O precedente de Allan e o que a regra efetivamente diz
Allan, volante do Corinthians, foi expulso em partida contra o Fluminense por gesto classificado como obsceno pela arbitragem nesta mesma temporada. A punição foi aplicada sem que se discutisse, à época, se houve ou não contato físico com a região íntima. O gesto, por si só, foi considerado suficiente para o vermelho direto.
Aqui mora o problema técnico central: se o critério de Daronco no clássico deste domingo for válido, o precedente de Allan deveria ser revisado retroativamente. Se o precedente de Allan for mantido como correto, então Bobadilla deveria ter sido expulso. A lógica não comporta os dois ao mesmo tempo.
Pense num árbitro de basquete que marca falta técnica por reclamação verbal em um jogo e, no jogo seguinte, ignora reclamação idêntica com a justificativa de que o jogador não levantou a voz acima de certo decibel. A regra não muda entre os jogos — a interpretação não pode ser calibrada por variáveis que ela própria não prevê.
A resposta do Corinthians e o que a CBF precisa definir
Marcelo Paz, diretor de futebol do Corinthians, foi direto após o apito final:
"Aquele mesmo gesto em praça pública ou restaurante seria ofensivo. Se não cabe fora do futebol, não cabe dentro do futebol. Eu entendo que é um tema novo, há quantos anos existe futebol e esse tema surgiu agora? Talvez ainda não tenha compreensão exata de como agir."
Paz anunciou que o clube levará o tema à reunião com a comissão de arbitragem na segunda-feira (11) e estabeleceu a questão em termos binários precisos:
"Ou pode fazer isso no futebol ou a arbitragem errou.
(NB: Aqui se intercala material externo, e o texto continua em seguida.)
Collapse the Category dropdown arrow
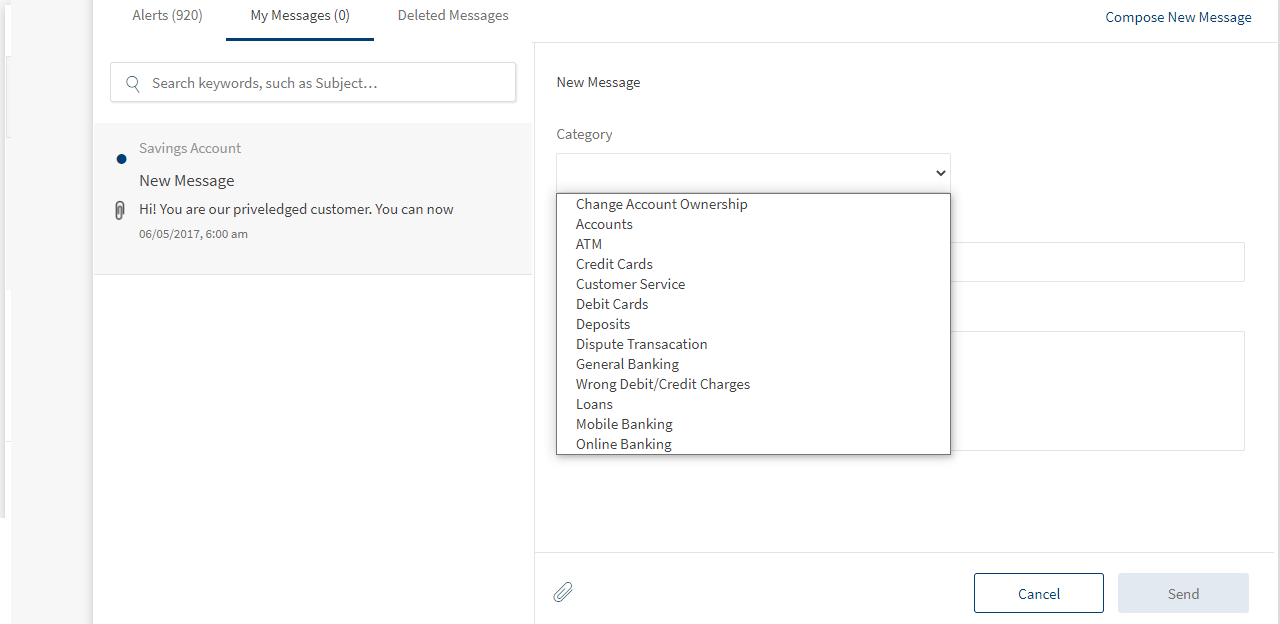This screenshot has width=1280, height=624. tap(940, 173)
Não tem meio termo. Então amanhã, na reunião que estaremos presentes, ou a comissão de arbitragem reconhece que houve um erro, e ok, erros acontecem, ou está liberado fazer aqui."
A posição do dirigente tem mérito técnico-regulatório. A ausência de critério uniforme não é apenas uma injustiça pontual — ela cria um vácuo normativo que qualquer clube pode explorar argumentativamente em processos no STJD.
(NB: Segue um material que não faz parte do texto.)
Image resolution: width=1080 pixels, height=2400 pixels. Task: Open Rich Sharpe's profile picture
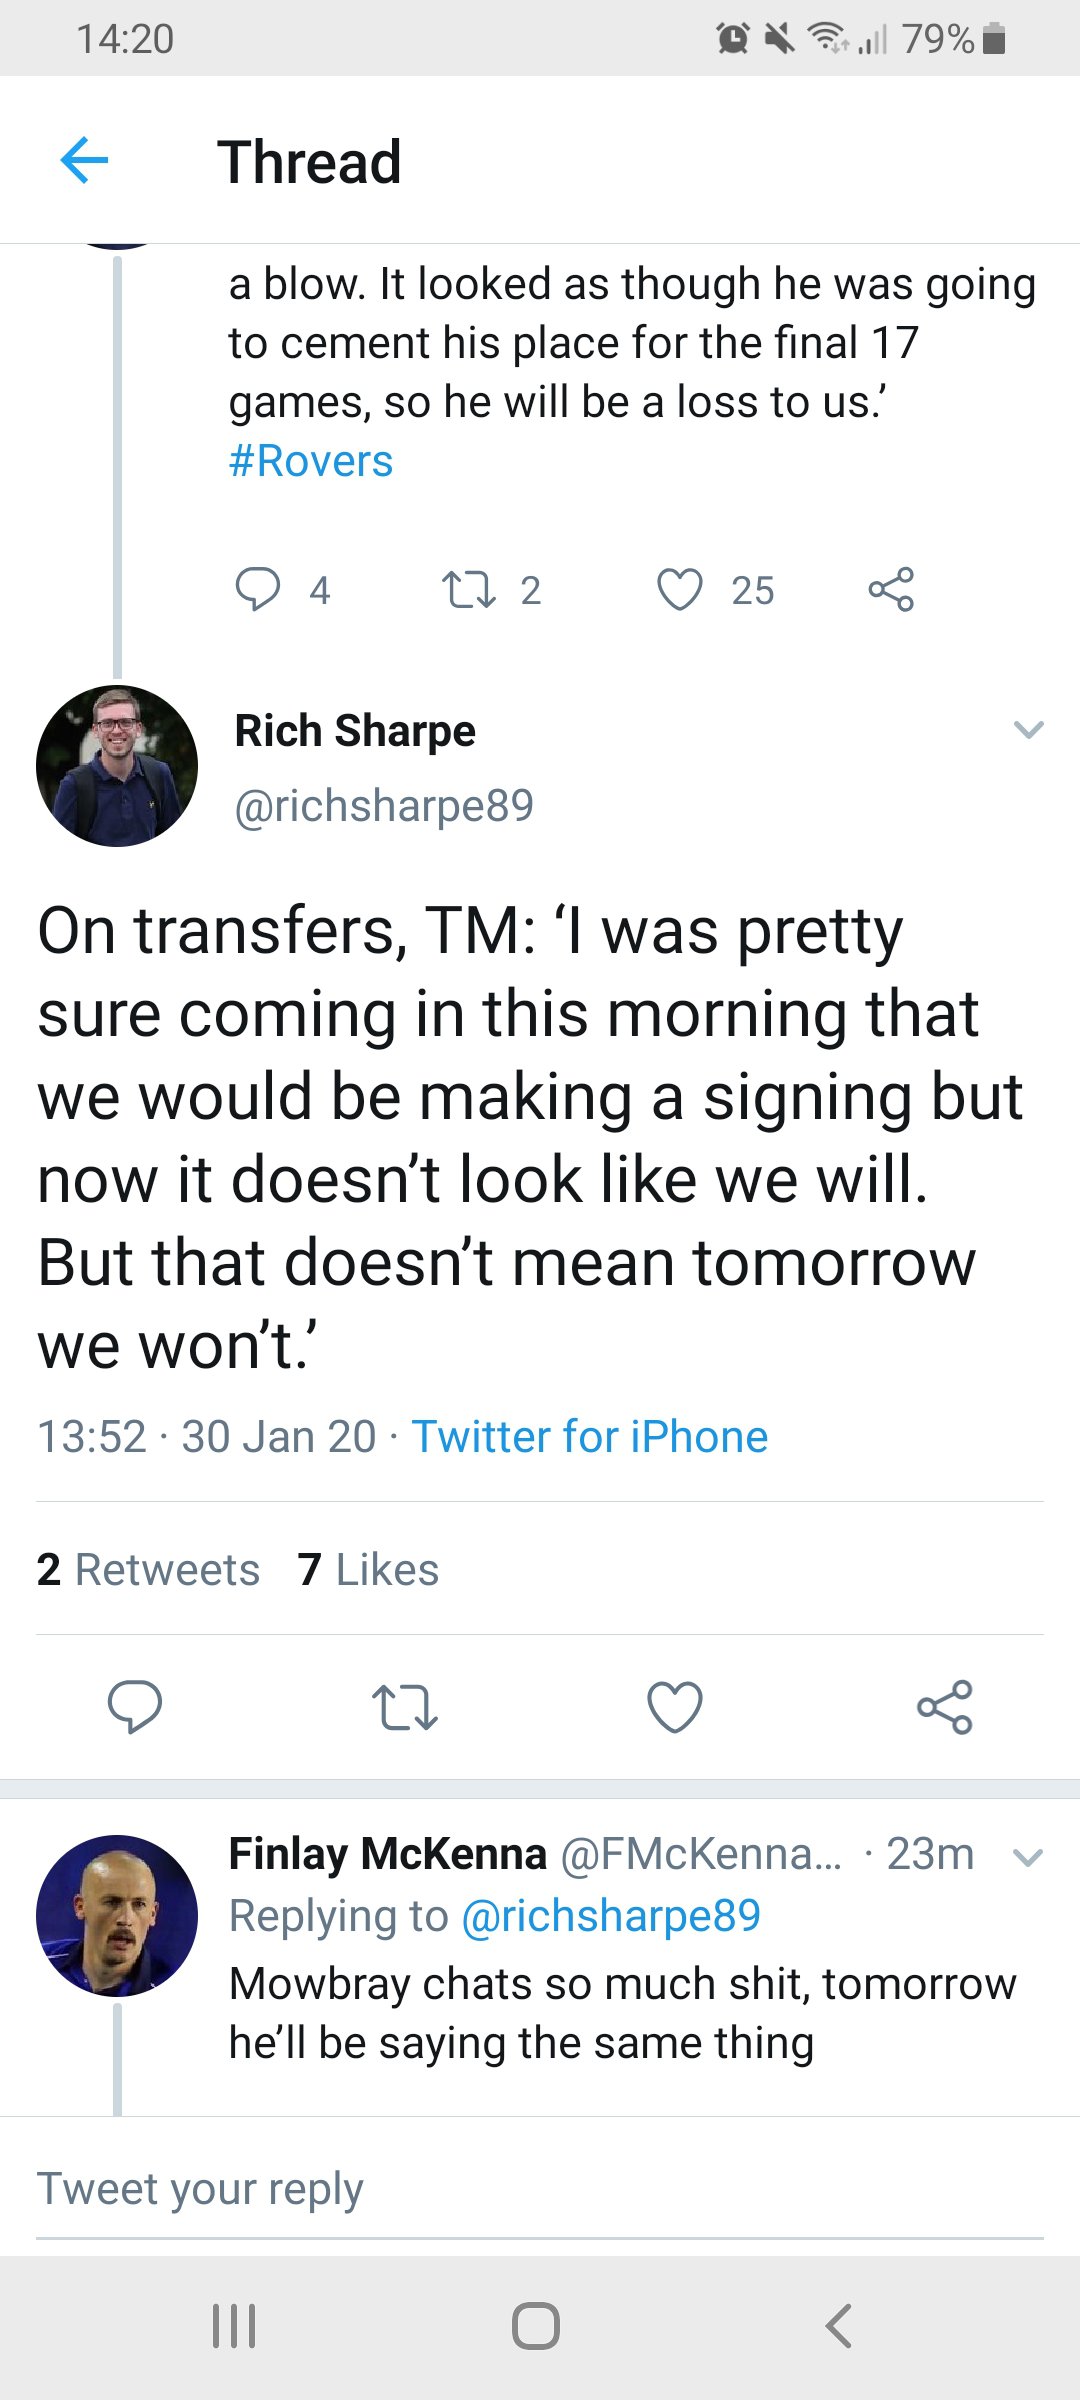117,766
Do ponto de vista do jogo em si, o Corinthians construiu a vitória com gols de Raniele, Matheuzinho e Breno Bidon, enquanto o São Paulo respondeu com Luciano e um gol contra do próprio Matheuzinho. Rodrigo Garro, um dos protagonistas alvinegros, resumiu o momento do grupo:
"Demonstramos a força do grupo nos momentos difíceis. O grupo sempre coloca o clube à frente. Entendemos isso e hoje o triunfo é para nós e para o torcedor."
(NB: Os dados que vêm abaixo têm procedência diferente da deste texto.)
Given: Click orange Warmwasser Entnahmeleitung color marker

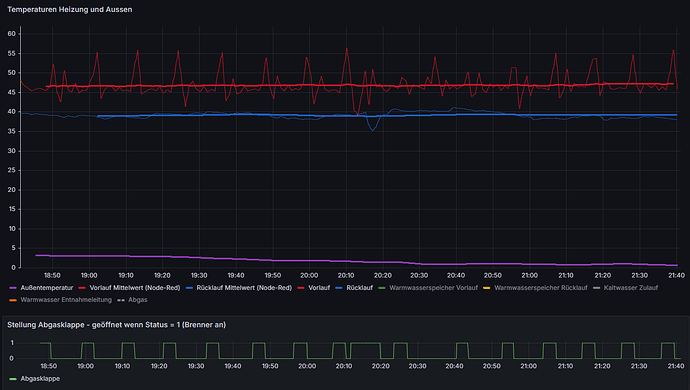Looking at the screenshot, I should point(13,300).
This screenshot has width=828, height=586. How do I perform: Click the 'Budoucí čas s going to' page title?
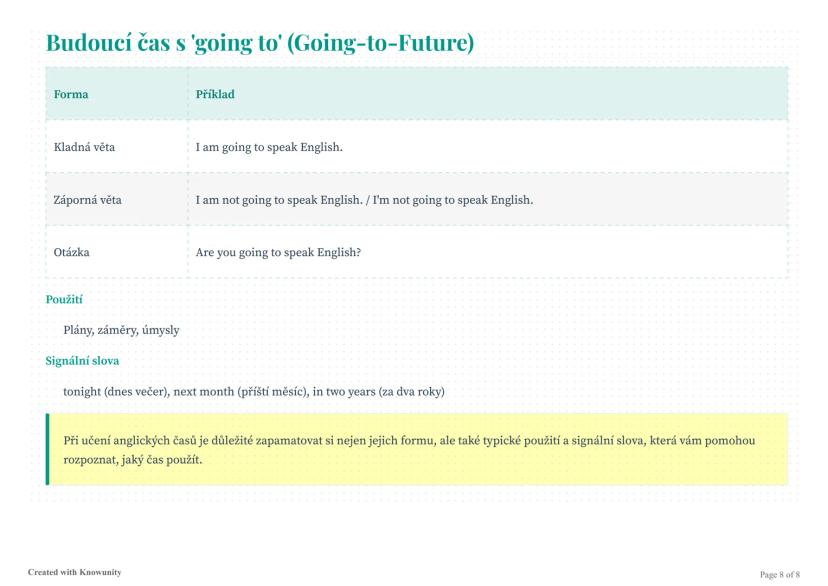tap(259, 43)
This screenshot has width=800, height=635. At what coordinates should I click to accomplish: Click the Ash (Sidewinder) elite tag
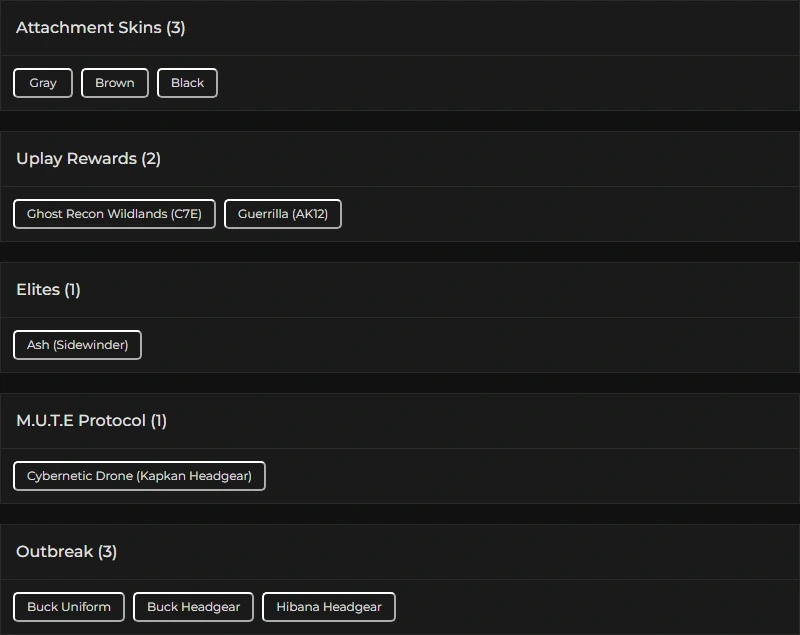(77, 345)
A análise do SportNavo aponta que a polêmica arbitral, paradoxalmente, não deve ser subestimada pelo fato de o Corinthians ter vencido. O clube chegou a 18 pontos e segue na zona de rebaixamento, aguardando os resultados de Vasco e Grêmio — ambos com a mesma pontuação — para saber se sai do Z-4. A pressão do resultado não dissolve a inconsistência do critério.
A lista dos elementos que a CBF precisa esclarecer até a reunião de segunda é objetiva:
- Qual é o critério exato para caracterizar gesto obsceno — o gesto em si ou o contato físico?
- O caso de Allan será reavaliado à luz do novo critério aplicado a Bobadilla?
- A interpretação de Daronco será comunicada formalmente a todos os árbitros como padrão?
Do lado são-paulino, o técnico Roger Machado reconheceu que a equipe "deu um passo atrás" após ter evoluído contra o Bahia. O zagueiro Robert Arboleda, que retornou de quase um mês no Equador, ainda está em fase de recondicionamento físico e não é opção técnica imediata. O São Paulo volta a campo na quarta-feira (13) contra o Juventude, fora de casa, em jogo decisivo pela Copa do Brasil — e Roger precisará resolver os erros coletivos apontados por ele mesmo antes de qualquer discussão sobre escalação.